İmam eğer kalbiyle, ruhuyla ve bedeniyle hazırlıklı olarak mihraba geçerse, din görevlisi değil din gönüllüsü olur. İşte hedeflenen imam modeli de budur. Çünkü Rasulüllah (sav) “Dünyaya veda eder gibi namaza durun buyurmuştur.” Bunun için imamın, kendisini irşat yolunda ilim, hikmet, marifet ve çağın bilgisiyle mücehhez hale getirmesi gerekir. İmam, fem-i muhsin olması yanında fehm-i Muhsin de olmalı, Allah’ın kitabına ve sünnetine vakıf olmalı. Allah ve resulünü itikatta ayırmak nasıl yanlış ise kitap ve sünneti ayırmak da aynı şekilde yanlıştır. Çağın bu hastalığına bizler çare üretmeliyiz. İmam, kitap sünnet bilgisi yanında ilimlerin usullerine de vakıf olmalıdır.

            Mihrabı ve camiyi bir medrese ve üniversite yaparsanız başarılı olursunuz, yoksa tükenirsiniz. Mihrap, Âl-i İmran suresinde geçtiği gibi (Hz. Meryem’le ilgili ayette)  sadece maddi rızıkların olduğu yer değil, aynı zamanda manevi rızıkların da alındığı yerdir.

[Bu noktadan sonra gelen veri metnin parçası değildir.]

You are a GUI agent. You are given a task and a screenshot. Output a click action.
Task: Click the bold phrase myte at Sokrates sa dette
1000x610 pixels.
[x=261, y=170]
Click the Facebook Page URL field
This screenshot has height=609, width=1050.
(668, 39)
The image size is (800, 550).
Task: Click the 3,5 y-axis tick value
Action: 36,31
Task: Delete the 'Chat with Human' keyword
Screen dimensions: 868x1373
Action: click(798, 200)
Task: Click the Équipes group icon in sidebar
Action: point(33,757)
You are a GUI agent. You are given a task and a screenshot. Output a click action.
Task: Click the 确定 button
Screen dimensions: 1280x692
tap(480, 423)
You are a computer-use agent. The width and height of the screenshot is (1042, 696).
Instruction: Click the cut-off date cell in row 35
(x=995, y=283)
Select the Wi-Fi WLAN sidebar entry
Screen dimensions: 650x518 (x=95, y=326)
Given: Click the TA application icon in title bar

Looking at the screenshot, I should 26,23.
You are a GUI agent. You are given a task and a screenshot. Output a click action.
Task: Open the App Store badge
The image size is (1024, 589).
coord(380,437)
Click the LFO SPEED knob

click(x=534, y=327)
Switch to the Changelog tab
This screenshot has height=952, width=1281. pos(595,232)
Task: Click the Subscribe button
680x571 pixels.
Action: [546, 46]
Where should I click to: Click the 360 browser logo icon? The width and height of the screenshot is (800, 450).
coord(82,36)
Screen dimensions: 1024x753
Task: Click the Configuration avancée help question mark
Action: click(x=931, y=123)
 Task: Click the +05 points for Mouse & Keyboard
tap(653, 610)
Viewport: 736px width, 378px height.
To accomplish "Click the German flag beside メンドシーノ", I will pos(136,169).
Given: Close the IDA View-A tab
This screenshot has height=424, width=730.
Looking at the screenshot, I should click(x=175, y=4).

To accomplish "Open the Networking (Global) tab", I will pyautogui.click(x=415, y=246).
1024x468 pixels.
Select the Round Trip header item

            Davet, tebliğ ve irşatdı hiç unutmamalıyız. Hikmetsiz hüküm zayi olur. Onun için her muamelemizi hasen üzere yapmalıyız. Özellikle davet, tebliğ ve irşatta çok daha dikkatli olmalıyız. Hilaf şahıslar arasında, ihtilaf ise fikirler arasında olur. İhtilafta ahlaki esaslara uyulursa rahmet olur. Hilafta ise şahsiyet karıştığı için zahmet olur.

            Mihraptaki kişi âlim olmalıdır ki, camilerde ders halkası kurulsun ve İslam dünyası cehaletten kurtulsun. Rasulüllah dünyada insanların kalbini nasıl kazandıysa biz de öyle kazanmalıyız. O’nun metodunu esas almalıyız. Hâl ile anlatılan kâl (söz) ile anlatılandan daha üstündür ve daha etkilidir.

            Sonuç olarak birbirinize değer verin, ziyaret edin, aile hayatınızı yeniden gözden geçirin, eşlerinizi çocuklarınızı ihmal etmeyin ve görevinizi aşk ile yapın ki, din gönüllüsü olasınız.

Sayın Başkanımız konuşmasını şu dua ile tamamladı: “Çıktığınız bu yolda Cenab-ı Hak sizleri muvaffak eylesin. Pişman etmesin. Mahcup etmesin. Mihrabın hakkını vererek, İslam dinini en güzel şekilde anlayarak, yaşayarak, tebliğ ederek, hayatımızı en güzel şekilde değerlendirmeyi Cenab-ı Hak bizlere nasip eylesin. Her biriniz, minberin hakkını vererek, milletimizin zor zamanında, en güzel bir şekilde hizmetlerle muvaffak olursunuz. İslam dininin, İslam ümmetinin, en zor zamanlarında yaşıyoruz. Cenab-ı Hak, bu zorlukları kolaylaştırmayı bizlere nasip eylesin. Cenab-ı Hak, bize umut bağlayan kardeşlerimizin umudunu boşa çıkarmasın.”